Accusée d’avoir imposé le recrutement de certains assistants parlementaires, la chef de file de l’opposition renvoie le tribunal dans les cordes : « Où sont mes instructions?… Il n’y en a pas. » Au contraire, l’élue du Pas-de-Calais cite un mail où elle répondait à la demande d’embauche de Loup Viallet par l’eurodéputé Dominique Bilde : « C’est qui ?» interrogeait-elle alors.
Néanmoins, Marine Le Pen assume son rôle de dirigeante politique qui exerce parfois « un droit de veto », pour éviter le recrutement de « personnes politiquement toxiques » ou « apparaissant nuisibles au mouvement ». La candidate à la présidentielle fixe sa ligne : « Je ne veux pas de gens issus d’un groupuscule, je ne veux pas de gens qui expriment une radicalité, je ne veux pas de gens qui ont tenu des propos absolument contraires à la vision que défend le Rassemblement national. Je ne veux pas d’incompétents, certains sont notoires ». Reproche-t-on aux chefs de cheffer ?

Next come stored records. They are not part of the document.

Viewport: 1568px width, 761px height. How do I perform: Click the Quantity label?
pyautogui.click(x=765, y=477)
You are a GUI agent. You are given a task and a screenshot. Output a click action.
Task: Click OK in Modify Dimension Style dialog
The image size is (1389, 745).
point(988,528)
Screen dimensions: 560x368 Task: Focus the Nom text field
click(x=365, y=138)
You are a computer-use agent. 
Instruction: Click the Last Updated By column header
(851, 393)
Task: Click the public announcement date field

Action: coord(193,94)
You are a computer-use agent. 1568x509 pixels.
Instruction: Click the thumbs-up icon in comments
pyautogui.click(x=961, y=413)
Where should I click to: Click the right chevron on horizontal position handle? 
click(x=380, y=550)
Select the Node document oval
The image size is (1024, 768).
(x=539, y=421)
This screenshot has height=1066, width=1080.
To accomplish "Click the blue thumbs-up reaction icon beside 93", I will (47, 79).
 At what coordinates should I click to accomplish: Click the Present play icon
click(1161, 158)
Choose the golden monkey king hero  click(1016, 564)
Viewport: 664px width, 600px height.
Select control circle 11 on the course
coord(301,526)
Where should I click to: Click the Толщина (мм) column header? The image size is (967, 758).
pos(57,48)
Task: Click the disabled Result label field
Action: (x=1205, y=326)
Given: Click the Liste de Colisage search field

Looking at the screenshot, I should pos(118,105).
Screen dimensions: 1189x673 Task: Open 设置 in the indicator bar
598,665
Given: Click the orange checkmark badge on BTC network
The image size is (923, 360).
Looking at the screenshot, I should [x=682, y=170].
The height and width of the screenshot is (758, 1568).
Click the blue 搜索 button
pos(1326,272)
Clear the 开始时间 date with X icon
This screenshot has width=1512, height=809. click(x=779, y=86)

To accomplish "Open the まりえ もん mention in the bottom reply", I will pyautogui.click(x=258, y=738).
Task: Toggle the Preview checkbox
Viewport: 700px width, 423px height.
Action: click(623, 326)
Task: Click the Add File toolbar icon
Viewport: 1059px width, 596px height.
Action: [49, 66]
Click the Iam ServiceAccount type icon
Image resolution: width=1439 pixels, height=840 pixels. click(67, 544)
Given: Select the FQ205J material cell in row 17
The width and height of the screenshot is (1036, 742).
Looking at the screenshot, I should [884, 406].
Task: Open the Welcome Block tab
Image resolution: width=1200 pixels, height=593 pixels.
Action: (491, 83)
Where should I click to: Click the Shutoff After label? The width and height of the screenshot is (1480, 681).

Le tribunal évoque la réunion de juin 2014 durant laquelle Marine Le Pen aurait demandé aux eurodéputés de ne choisir qu’un seul assistant, les autres étant dédiés au mouvement. L’accusation s’appuie entre autres sur le témoignage d’Aymeric Chauprade, mais celui-ci est revenu, dans un communiqué de presse, sur ses premières déclarations qu’il dit avoir faites sous la pression judiciaire et dans un esprit de vengeance. Marine Le Pen dénonce, là encore, une instruction faite uniquement à charge. Ils étaient vingt-trois eurodéputés, et on ne présente que deux témoignages à charge de personnes qui ont été en conflit et ont été exclues de la délégation française. A contrario, pourquoi le tribunal ne retient-il pas les témoignages de Rachida Dati, Brice Hortefeux et d’autres eurodéputés qui confirment la présence des assistants frontistes au Parlement ?
Mais vous êtes fous !
Marine Le Pen s’étonne d’une « instruction déloyale ».
Avec le peu d’éléments présentés, qu’on « puisse tirer de cela (sa) culpabilité (…) je trouve cela fou ».
La voix grave, enfin, l’élue s’enflamme : « Je risque dix ans de prison, un million d’euros d’amende si ce n’est plus avec cette prévention à géométrie variable. Je suis une dirigeante politique. J’ai donné ma vie à la vie politique. Je demande un acte d’instruction, d’une simplicité absolue, on me le refuse. Et on me confronte à une dizaine de mails sur plus de 10 000. Où sont mes instructions ?» La candidate à l’élection présidentielle de 2027 pointe le risque inouï que fait encourir la pénalisation de ces contrats d’assistants parlementaires qui, au demeurant, ont tous été effectués. Si, conformément à la loi du 11 décembre 2016, l’obligation d’une peine d’inéligibilité devait s’appliquer, cela aurait une conséquence retentissante sur la vie politique française alors que Marine le Pen est aujourd’hui donnée en tête de toutes les enquêtes d’opinions.